● **PROMPT**: Rename "Open" to "Launch" in the rows from the line with "Open the Learn menu" up to and including the line with "[x=375, y=183]". Give only those lines, with everything else unchanged.

● **RECORDS FOR THE EXERCISE**:

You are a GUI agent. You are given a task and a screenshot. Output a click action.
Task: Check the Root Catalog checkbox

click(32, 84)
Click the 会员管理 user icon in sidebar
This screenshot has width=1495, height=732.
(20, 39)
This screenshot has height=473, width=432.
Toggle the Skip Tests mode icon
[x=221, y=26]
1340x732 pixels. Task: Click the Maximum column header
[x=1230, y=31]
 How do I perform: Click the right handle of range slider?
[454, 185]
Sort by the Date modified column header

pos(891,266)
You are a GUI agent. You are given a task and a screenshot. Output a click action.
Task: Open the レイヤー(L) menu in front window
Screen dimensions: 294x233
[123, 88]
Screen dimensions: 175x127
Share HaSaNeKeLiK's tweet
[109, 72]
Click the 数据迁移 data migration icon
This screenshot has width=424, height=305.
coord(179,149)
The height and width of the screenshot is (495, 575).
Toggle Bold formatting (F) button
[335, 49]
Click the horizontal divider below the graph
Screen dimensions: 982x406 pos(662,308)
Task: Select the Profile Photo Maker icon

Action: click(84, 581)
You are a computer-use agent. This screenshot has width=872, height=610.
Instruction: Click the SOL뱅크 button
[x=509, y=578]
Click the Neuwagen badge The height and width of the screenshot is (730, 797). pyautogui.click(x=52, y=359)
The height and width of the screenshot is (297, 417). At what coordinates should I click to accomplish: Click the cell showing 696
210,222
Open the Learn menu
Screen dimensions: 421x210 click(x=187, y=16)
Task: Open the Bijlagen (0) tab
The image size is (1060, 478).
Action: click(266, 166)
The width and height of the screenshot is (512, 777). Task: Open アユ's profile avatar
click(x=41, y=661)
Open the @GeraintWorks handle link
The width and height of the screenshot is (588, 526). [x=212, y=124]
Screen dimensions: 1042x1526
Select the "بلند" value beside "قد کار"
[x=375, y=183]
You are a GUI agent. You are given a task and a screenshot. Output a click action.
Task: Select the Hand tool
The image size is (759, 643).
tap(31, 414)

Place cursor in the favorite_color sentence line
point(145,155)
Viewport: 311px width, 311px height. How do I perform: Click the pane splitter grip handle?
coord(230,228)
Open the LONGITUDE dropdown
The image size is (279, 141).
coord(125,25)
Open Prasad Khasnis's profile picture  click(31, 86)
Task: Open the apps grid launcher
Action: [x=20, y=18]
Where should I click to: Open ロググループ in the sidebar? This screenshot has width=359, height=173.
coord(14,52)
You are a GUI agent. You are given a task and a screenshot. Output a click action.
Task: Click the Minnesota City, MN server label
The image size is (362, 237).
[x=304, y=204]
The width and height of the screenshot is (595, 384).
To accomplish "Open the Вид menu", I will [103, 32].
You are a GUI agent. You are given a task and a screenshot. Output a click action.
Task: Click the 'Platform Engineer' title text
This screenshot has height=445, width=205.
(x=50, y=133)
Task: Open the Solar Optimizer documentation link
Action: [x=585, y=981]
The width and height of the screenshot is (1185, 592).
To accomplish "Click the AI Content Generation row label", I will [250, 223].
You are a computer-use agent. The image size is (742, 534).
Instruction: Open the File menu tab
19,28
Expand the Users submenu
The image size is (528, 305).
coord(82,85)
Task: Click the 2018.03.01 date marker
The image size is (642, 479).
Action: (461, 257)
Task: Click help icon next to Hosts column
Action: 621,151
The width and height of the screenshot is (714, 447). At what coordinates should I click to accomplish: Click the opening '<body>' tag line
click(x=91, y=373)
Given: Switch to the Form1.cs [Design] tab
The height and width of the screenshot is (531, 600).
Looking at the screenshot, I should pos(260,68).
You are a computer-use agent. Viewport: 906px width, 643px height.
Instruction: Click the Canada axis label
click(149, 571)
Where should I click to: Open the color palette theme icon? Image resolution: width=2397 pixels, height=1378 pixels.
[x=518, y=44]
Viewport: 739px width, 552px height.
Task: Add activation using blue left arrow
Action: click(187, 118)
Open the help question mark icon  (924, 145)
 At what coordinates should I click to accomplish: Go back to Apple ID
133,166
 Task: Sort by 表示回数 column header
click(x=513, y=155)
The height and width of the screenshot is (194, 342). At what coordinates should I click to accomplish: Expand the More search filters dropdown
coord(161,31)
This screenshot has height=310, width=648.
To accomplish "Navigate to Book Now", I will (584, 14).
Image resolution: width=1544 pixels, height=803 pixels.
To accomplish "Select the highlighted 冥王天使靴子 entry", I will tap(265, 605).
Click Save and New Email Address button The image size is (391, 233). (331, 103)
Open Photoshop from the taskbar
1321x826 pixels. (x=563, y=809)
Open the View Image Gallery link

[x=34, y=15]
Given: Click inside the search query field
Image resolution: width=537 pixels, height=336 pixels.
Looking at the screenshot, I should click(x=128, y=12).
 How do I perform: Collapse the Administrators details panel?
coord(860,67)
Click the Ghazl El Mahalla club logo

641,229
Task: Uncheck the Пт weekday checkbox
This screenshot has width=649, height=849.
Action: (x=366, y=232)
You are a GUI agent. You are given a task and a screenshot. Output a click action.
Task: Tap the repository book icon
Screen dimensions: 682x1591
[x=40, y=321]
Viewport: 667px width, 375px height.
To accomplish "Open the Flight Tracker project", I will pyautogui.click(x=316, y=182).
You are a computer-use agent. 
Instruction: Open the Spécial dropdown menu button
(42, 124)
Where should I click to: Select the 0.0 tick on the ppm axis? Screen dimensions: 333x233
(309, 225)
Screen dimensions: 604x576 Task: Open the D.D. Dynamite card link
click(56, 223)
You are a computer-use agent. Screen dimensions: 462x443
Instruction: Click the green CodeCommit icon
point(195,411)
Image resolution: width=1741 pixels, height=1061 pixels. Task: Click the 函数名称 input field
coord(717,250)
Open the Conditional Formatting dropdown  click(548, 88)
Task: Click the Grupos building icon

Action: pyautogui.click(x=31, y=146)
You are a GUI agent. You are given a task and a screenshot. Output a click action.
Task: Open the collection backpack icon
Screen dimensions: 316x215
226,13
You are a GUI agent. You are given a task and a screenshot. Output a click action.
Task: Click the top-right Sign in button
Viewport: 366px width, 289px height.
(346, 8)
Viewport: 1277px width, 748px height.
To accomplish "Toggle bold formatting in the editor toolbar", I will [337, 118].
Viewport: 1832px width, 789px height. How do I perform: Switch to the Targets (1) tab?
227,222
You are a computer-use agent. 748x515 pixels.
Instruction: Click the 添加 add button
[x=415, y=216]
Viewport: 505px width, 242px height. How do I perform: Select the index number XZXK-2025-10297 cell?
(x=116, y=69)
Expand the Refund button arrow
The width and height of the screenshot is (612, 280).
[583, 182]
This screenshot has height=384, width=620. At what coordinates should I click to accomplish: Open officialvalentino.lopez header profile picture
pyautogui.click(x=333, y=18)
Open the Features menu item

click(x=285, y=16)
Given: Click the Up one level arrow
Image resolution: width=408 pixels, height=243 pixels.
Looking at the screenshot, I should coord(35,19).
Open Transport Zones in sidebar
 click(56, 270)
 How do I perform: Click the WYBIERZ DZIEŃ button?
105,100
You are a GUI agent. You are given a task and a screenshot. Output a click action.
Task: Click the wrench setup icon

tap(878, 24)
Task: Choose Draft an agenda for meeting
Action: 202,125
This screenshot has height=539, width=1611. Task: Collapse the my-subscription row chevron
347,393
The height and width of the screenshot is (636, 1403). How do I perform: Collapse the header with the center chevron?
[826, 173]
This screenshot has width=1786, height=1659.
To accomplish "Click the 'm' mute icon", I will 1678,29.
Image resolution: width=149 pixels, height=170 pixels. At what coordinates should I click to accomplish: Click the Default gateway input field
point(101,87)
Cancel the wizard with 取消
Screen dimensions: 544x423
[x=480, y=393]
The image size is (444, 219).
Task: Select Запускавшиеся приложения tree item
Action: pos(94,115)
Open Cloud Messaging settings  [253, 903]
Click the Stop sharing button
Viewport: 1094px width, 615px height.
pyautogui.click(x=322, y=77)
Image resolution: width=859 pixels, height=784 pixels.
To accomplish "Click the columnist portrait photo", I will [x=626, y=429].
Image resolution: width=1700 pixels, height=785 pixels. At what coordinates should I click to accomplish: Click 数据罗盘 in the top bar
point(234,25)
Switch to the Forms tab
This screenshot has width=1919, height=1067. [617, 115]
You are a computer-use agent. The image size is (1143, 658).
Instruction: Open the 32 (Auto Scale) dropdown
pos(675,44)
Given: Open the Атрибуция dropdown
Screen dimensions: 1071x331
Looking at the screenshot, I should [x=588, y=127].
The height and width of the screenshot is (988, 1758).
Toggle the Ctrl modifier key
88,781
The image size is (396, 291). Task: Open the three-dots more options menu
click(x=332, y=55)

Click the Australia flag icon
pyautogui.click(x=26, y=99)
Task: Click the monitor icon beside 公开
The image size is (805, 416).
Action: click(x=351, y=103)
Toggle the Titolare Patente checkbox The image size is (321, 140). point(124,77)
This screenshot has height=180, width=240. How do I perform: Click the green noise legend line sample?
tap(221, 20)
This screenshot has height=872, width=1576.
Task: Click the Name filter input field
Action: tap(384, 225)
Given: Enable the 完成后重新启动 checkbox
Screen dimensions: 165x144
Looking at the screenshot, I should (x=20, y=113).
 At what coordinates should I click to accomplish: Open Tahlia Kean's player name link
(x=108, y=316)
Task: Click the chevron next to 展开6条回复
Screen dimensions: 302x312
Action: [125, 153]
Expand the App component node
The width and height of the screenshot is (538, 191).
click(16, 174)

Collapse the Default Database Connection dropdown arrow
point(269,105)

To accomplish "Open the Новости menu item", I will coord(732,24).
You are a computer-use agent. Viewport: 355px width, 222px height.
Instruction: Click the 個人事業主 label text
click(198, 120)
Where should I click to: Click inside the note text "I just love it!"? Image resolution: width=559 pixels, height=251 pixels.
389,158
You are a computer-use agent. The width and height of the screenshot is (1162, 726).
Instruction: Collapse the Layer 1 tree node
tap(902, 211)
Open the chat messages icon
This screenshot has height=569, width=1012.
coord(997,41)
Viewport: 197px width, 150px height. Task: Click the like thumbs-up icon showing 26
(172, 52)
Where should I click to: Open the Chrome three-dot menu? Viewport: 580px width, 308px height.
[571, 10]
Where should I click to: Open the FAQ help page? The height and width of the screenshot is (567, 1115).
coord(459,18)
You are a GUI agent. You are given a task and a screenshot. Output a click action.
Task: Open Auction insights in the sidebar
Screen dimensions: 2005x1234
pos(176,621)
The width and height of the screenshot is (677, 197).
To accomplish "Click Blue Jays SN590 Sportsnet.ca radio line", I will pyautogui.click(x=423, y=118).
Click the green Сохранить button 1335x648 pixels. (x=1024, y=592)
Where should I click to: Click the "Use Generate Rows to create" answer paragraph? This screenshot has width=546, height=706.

● **RESULT BELOW**:
Launch the Learn menu
Screen dimensions: 421x210 click(x=187, y=16)
Task: Launch the Bijlagen (0) tab
The image size is (1060, 478).
Action: click(266, 166)
The width and height of the screenshot is (512, 777). Task: Launch アユ's profile avatar
click(x=41, y=661)
Launch the @GeraintWorks handle link
The width and height of the screenshot is (588, 526). [x=212, y=124]
Screen dimensions: 1042x1526
Select the "بلند" value beside "قد کار"
[x=375, y=183]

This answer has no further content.